YOUR GOAL: All lines holding the string "logo" should be copied from the data below.

RECORDS PROVIDED:
※

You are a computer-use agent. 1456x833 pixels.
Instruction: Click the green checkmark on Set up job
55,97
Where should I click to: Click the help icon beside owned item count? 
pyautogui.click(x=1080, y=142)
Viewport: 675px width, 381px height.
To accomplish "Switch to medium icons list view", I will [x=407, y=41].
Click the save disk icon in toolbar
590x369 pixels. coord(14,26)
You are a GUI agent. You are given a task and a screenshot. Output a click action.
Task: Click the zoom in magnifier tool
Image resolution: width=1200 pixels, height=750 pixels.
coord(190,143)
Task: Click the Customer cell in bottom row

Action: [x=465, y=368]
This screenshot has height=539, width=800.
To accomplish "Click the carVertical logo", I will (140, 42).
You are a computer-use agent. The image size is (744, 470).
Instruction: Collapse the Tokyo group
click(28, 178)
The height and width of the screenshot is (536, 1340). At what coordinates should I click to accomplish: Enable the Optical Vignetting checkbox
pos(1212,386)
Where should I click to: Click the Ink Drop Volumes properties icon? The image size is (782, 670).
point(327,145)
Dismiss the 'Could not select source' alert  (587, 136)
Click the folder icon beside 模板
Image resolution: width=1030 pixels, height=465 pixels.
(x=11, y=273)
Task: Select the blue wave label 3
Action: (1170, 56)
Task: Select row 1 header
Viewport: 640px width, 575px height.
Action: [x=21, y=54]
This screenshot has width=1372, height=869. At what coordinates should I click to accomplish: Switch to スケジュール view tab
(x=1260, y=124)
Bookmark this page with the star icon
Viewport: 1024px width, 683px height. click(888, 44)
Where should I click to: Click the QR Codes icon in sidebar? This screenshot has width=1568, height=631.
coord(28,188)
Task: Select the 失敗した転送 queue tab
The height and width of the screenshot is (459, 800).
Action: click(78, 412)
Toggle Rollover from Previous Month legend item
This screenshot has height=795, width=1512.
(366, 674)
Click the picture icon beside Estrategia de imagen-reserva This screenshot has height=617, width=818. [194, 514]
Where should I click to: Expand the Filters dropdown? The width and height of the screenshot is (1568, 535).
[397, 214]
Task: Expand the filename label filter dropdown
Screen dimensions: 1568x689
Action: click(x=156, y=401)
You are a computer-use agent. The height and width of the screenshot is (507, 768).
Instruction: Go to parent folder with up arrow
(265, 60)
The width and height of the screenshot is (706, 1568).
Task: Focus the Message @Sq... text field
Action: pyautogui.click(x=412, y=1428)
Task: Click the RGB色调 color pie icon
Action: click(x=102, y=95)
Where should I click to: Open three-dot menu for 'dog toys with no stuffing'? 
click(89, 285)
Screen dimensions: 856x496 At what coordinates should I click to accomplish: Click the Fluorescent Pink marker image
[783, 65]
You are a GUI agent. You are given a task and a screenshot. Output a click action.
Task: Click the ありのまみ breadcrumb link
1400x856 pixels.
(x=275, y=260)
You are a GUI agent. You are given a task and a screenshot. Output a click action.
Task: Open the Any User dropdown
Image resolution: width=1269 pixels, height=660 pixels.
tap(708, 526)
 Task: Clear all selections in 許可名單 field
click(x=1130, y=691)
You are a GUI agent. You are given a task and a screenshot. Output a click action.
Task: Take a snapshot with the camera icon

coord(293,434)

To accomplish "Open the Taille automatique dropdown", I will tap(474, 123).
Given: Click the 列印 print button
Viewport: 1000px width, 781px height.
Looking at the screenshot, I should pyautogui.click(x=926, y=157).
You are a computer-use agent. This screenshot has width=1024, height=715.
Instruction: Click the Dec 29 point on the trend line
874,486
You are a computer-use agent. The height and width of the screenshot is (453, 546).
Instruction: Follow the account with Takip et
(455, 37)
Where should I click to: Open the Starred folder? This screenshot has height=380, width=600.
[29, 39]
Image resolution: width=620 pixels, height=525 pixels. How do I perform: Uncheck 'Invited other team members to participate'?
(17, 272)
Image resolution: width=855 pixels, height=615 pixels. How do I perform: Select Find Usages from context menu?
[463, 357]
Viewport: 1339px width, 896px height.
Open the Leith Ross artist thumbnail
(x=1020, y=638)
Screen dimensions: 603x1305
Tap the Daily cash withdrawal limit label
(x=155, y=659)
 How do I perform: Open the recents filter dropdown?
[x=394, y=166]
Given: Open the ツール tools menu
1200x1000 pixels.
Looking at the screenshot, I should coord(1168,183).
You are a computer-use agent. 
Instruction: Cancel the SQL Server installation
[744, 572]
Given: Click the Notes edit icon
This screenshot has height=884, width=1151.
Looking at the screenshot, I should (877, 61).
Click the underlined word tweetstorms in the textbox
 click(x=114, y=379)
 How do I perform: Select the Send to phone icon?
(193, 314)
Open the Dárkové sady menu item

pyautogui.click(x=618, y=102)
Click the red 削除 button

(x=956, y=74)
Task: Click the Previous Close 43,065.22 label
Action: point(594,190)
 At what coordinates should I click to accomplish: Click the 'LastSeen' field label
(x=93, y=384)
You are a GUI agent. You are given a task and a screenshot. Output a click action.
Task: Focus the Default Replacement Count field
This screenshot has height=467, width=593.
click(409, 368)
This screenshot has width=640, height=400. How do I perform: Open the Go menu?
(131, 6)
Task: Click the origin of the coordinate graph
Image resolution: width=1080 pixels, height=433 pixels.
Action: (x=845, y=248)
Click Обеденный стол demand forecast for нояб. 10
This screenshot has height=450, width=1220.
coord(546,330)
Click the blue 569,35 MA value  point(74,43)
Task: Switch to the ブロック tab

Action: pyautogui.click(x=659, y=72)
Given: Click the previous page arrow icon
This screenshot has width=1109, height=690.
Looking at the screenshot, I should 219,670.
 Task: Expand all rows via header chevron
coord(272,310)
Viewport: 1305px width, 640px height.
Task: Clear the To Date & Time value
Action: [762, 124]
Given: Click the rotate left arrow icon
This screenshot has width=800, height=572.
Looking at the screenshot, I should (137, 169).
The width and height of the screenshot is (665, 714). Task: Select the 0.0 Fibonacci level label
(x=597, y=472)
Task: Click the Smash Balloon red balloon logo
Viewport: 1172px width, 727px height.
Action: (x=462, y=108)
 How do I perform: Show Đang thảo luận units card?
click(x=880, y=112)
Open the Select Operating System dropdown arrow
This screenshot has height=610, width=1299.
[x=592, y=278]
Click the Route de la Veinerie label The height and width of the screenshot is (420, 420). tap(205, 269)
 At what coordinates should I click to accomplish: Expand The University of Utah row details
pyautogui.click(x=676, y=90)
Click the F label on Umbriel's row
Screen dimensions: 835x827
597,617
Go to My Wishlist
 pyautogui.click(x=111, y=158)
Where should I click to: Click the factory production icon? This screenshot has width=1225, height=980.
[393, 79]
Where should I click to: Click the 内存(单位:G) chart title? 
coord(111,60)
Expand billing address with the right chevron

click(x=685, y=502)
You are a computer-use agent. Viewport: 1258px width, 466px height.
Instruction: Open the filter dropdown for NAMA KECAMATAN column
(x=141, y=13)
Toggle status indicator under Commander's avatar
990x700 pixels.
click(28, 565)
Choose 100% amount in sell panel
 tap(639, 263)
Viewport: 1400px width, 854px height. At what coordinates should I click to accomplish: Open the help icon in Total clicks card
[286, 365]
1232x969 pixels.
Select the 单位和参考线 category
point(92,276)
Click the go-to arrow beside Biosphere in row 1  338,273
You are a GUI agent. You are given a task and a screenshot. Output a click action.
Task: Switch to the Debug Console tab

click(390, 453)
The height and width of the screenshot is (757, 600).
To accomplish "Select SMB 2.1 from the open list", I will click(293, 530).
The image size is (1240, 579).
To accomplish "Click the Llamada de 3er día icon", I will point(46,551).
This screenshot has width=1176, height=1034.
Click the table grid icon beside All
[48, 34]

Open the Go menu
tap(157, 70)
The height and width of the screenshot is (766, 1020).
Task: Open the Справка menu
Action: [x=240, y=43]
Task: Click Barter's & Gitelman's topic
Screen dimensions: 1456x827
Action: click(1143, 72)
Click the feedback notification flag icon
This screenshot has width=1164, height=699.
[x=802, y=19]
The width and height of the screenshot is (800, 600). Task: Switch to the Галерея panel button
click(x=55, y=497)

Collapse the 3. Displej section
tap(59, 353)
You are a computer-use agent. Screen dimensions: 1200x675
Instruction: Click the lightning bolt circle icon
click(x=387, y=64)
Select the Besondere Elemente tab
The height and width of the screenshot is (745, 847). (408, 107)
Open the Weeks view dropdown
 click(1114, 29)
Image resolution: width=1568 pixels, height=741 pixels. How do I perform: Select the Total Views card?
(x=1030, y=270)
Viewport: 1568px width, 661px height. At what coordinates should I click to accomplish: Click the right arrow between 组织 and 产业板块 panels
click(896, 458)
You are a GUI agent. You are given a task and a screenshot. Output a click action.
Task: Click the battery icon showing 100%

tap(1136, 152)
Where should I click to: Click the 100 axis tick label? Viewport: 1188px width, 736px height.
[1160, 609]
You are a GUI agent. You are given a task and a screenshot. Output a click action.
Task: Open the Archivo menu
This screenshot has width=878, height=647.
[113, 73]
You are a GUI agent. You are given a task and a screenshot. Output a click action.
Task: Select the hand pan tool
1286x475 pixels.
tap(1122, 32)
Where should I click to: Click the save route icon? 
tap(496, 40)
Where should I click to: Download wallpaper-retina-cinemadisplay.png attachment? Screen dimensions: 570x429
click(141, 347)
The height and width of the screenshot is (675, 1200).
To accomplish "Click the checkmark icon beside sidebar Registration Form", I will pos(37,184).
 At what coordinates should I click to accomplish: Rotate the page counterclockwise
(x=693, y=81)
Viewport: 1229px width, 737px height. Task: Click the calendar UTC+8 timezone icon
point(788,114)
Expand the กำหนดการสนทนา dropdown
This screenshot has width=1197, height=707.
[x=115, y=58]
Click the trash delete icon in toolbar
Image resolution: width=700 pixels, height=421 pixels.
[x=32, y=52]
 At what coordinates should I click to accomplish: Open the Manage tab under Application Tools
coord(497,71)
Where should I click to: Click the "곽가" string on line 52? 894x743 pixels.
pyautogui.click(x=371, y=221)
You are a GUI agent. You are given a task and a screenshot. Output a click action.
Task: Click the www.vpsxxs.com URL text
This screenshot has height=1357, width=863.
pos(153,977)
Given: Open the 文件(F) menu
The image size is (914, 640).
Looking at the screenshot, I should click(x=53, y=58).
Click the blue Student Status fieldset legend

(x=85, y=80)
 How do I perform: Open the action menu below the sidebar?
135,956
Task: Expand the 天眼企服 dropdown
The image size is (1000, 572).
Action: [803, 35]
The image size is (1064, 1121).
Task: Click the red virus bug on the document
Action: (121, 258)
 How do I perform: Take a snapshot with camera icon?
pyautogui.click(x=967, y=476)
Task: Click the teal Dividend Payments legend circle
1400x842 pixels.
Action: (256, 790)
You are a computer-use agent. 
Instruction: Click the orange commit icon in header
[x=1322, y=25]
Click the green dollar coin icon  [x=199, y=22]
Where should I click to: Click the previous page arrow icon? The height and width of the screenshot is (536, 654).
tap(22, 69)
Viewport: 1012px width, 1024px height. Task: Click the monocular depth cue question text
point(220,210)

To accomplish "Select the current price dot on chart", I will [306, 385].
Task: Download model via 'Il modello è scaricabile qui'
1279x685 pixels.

※

SOLUTION BELOW:
To accomplish "Click the carVertical logo", I will (140, 42).
Task: Click the Smash Balloon red balloon logo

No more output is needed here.